[Stated task 1] Update the listing lines starting with the line that contains "This screenshot has width=568, height=447." and going on through the line that contains "Looking at the screenshot, I should pyautogui.click(x=20, y=87).", changing "green" to "red" and leaving everything else unchanged. Return only those lines.

○ ○ ○

You are viewing a plain text version of this content. The canonical link for it is here.
Posted to user@flink.apache.org by amran dean <ad...@gmail.com> on 2019/10/22 02:10:24 UTC

Issue with BulkWriter

Hello,
I'm using BulkWriter to write newline-delimited, LZO-compressed files. The
logic is very straightforward (See code below).

I am experiencing an issue decompressing the created files created in this
manner, consistently getting "lzop: unexpected end of file". Is this an
issue with caller of BulkWriter?

(As an aside), using com.hadoop.compression.lzo.LzoCodec instead results in
gibberish. I'm very confused what is going on.

private final CompressionOutputStream compressedStream;

public BulkRecordLZOSerializer(OutputStream stream) {
    CompressionCodecFactory factory = new CompressionCodecFactory(new
Configuration());
    try {
        compressedStream =
factory.getCodecByClassName("com.hadoop.compression.lzo.LzopCodec").createOutputStream(stream);
    } catch (IOException e) {
        throw new IllegalStateException("Unable to create LZO OutputStream");
    }
}

public void addElement(KafkaRecord record) throws IOException {
    compressedStream.write(record.getValue());
    compressedStream.write('\n');
}

public void finish() throws IOException {
    compressedStream.finish();
}

public void flush() throws IOException {
    compressedStream.flush();
}

Re: Issue with BulkWriter

Posted by Ravi Bhushan Ratnakar <ra...@gmail.com>.
Hi,

If possible, kindly share one output file to inspect, in the meanwhile you
could also give a try with "org.apache.hadoop.io.compress.GzipCodec"

Regards,
Ravi

On Tue, Oct 22, 2019 at 7:25 PM amran dean <ad...@gmail.com> wrote:

>
> Hello,
> These changes result in the following error:
> $ lzop -d part-1-0
> lzop: part-1-0: not a lzop file
>
>
> public class BulkRecordLZOSerializer implements BulkWriter<KafkaRecord> {
>
>     private final CompressionOutputStream compressedStream;
>
>     public BulkRecordLZOSerializer(OutputStream stream) {
>         CompressionCodecFactory factory = new CompressionCodecFactory(new Configuration());
>         try {
>             compressedStream = factory.getCodecByClassName("com.hadoop.compression.lzo.LzoCodec").createOutputStream(stream);
>         } catch (IOException e) {
>             throw new IllegalStateException("Unable to create LZO OutputStream");
>         }
>     }
>
>     public void addElement(KafkaRecord record) throws IOException {
>         compressedStream.write(record.getValue());
>         compressedStream.write('\n');
>     }
>
>     public void finish() throws IOException {
>         compressedStream.flush();
>         compressedStream.finish();
>     }
>
>     public void flush() throws IOException {
>         compressedStream.flush();
>     }
> }
>
>
> On Mon, Oct 21, 2019 at 11:17 PM Ravi Bhushan Ratnakar <
> ravibhushanratnakar@gmail.com> wrote:
>
>> Hi,
>>
>> Seems like that you want to use "com.hadoop.compression.lzo.LzoCodec"
>> instead of "com.hadoop.compression.lzo.*LzopCodec*" in the below line.

○ ○ ○

[Stated task 2] From the BulkWriter thread above, quote the passage starting with "You are viewing" and going on through "(See code below).".

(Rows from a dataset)
○ ○ ○

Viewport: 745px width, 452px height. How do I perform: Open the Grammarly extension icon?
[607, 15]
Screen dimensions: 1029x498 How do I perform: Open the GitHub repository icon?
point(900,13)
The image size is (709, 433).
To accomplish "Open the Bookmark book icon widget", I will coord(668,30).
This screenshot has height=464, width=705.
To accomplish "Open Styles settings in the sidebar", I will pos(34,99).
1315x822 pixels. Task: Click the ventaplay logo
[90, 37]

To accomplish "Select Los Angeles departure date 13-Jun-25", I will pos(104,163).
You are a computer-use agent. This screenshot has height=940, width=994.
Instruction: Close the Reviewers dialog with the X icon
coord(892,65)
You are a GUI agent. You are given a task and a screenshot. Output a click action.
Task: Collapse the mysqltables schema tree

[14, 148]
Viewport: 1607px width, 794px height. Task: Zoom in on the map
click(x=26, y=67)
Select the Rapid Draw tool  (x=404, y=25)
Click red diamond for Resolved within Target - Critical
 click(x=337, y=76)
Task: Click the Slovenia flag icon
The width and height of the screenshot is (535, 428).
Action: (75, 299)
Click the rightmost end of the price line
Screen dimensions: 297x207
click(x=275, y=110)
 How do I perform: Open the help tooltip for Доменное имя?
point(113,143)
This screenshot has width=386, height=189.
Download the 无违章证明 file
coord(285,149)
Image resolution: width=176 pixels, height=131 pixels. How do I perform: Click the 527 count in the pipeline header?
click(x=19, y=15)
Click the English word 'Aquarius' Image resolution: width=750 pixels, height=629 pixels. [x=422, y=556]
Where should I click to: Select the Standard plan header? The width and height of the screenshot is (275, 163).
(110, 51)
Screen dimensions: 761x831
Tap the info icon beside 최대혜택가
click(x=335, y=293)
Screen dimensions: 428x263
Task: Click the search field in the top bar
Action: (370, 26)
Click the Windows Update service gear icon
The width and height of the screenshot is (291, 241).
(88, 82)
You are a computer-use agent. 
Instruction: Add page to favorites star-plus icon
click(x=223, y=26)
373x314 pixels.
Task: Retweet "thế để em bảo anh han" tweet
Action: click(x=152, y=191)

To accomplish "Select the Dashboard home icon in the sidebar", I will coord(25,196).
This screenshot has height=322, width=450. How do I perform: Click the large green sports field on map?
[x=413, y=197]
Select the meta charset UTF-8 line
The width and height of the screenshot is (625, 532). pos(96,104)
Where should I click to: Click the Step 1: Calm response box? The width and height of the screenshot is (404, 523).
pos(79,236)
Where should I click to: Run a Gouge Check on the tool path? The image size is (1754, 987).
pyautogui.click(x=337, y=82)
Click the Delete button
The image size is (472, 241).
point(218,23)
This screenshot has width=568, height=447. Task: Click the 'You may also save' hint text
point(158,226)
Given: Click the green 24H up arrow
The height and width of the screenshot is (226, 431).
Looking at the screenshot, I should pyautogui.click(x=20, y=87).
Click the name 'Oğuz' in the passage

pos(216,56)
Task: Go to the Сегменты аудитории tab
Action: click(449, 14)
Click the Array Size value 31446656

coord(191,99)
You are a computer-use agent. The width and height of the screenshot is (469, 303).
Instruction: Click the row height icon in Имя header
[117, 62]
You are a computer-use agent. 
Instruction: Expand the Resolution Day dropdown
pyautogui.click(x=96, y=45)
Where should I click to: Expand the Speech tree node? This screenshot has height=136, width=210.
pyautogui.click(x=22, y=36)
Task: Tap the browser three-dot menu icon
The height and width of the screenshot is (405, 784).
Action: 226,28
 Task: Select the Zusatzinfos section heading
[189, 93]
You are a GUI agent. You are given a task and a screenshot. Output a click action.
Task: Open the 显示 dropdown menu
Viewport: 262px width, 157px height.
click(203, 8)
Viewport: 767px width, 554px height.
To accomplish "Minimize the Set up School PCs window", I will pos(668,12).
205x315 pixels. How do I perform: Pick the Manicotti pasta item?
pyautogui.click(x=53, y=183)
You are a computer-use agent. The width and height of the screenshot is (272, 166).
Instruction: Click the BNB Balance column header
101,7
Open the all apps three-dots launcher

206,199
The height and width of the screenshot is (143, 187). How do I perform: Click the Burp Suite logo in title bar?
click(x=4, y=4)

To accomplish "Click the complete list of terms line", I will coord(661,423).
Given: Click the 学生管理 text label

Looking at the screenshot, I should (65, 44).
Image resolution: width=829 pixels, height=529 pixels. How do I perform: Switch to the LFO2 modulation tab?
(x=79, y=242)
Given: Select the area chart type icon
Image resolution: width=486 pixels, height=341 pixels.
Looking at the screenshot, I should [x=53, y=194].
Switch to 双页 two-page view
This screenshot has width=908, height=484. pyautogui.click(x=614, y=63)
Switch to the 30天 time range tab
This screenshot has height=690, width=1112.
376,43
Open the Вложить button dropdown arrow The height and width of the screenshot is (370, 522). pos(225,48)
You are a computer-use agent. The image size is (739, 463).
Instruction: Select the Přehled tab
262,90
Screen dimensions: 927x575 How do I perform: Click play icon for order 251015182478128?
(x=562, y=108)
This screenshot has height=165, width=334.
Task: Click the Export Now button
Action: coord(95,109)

○ ○ ○

[Reply 1]
This screenshot has width=568, height=447. Task: Click the 'You may also save' hint text
point(158,226)
Given: Click the red 24H up arrow
The height and width of the screenshot is (226, 431).
Looking at the screenshot, I should pyautogui.click(x=20, y=87).

[Reply 2]
You are viewing a plain text version of this content. The canonical link for it is here.
Posted to user@flink.apache.org by amran dean <ad...@gmail.com> on 2019/10/22 02:10:24 UTC

Issue with BulkWriter

Hello,
I'm using BulkWriter to write newline-delimited, LZO-compressed files. The
logic is very straightforward (See code below).